Aim. To assess the efficacy of a specific rehabilitation programme for the treatment of anosognosia in patients presenting with unilateral visuospatial neglect.
Patients and methods. Twelve patients with a stroke in the right hemisphere were divided into two groups. The experimental group received 15 sessions of computerised cognitive therapy along with 15 sessions of specific rehabilitation for anosognosia. The control group underwent 15 sessions of computerised cognitive treatment. All of them were administered, before and after treatment, a battery of tests to evaluate visuospatial attention. The level of functionality was evaluated by means of the Catherine Bergego Scale.

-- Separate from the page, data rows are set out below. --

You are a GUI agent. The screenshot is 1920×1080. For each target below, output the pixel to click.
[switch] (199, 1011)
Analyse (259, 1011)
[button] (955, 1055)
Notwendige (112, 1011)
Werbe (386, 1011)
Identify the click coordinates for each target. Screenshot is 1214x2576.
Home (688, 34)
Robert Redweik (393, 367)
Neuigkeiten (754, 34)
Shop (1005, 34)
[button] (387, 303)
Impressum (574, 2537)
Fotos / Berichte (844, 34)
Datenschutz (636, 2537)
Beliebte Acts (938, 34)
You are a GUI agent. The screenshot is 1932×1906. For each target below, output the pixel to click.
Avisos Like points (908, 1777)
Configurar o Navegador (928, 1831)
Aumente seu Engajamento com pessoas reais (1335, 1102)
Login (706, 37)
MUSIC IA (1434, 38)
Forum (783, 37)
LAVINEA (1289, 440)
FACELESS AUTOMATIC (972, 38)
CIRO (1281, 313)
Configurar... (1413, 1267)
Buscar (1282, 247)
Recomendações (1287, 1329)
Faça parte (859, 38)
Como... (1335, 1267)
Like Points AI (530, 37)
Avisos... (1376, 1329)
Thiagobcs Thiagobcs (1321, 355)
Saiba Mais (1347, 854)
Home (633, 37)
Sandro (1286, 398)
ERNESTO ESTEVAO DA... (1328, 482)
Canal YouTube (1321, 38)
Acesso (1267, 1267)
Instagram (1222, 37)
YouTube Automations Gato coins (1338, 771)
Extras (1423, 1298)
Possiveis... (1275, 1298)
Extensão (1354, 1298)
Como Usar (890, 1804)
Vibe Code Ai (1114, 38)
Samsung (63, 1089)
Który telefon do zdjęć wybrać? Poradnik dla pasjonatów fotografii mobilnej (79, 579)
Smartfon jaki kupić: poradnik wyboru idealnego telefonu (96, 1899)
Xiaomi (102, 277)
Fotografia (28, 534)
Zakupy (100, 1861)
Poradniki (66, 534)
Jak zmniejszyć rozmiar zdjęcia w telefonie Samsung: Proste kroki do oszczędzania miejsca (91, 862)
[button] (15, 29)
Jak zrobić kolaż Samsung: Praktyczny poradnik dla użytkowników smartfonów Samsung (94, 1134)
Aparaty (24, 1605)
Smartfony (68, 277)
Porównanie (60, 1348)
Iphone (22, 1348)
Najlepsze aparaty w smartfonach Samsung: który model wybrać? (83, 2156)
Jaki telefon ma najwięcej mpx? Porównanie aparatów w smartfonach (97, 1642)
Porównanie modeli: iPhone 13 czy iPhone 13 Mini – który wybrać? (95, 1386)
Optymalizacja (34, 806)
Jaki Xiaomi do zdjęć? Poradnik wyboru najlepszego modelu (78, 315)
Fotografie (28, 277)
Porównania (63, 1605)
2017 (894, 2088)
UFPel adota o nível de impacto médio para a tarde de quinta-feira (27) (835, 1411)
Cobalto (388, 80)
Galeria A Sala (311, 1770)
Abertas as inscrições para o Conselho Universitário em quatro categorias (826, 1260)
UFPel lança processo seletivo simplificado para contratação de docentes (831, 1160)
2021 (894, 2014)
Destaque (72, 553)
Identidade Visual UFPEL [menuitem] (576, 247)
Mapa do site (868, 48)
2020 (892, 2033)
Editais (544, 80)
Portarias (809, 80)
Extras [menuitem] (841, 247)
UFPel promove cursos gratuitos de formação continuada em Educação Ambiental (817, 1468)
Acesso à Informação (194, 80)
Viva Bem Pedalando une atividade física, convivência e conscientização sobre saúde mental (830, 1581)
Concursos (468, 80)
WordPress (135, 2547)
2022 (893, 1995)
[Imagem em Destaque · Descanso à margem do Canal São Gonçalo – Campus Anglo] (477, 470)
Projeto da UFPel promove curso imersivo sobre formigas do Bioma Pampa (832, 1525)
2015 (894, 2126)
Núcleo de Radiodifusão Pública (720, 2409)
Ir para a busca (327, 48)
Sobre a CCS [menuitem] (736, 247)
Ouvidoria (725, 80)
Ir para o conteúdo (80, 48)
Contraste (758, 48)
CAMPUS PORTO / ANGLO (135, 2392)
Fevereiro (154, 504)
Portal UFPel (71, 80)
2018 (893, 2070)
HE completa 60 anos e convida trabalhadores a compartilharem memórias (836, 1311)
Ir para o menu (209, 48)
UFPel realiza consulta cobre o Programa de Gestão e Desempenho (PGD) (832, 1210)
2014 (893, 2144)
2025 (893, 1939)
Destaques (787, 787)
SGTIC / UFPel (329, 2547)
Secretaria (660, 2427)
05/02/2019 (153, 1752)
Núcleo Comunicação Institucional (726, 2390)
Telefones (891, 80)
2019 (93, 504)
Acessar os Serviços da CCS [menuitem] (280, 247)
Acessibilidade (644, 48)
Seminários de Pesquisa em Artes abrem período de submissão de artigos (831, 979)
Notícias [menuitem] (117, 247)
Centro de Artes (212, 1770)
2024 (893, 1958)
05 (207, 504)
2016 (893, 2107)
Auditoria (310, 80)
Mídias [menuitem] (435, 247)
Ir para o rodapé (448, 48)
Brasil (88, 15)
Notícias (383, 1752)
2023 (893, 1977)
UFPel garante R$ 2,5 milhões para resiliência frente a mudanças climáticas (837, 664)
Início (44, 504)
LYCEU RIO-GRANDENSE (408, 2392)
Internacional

Results. After the intervention, the control group showed statistically significant psychometric differences. The same did not occur with the experimental group. No differences were obtained in the pre- and post-treatment intergroup comparisons, or in the psychometric measures or on the functional scale.
Conclusions. Further research is needed to help us improve the treatment of anosognosia in patients with unilateral visuospatial neglect. Some methodological recommendations emerge from the limitations identified in this study.
Key words. Anosognosia. Cognitive rehabilitation. Hemispatial neglect. Neuropsychological rehabilitation. Stroke. Treatment.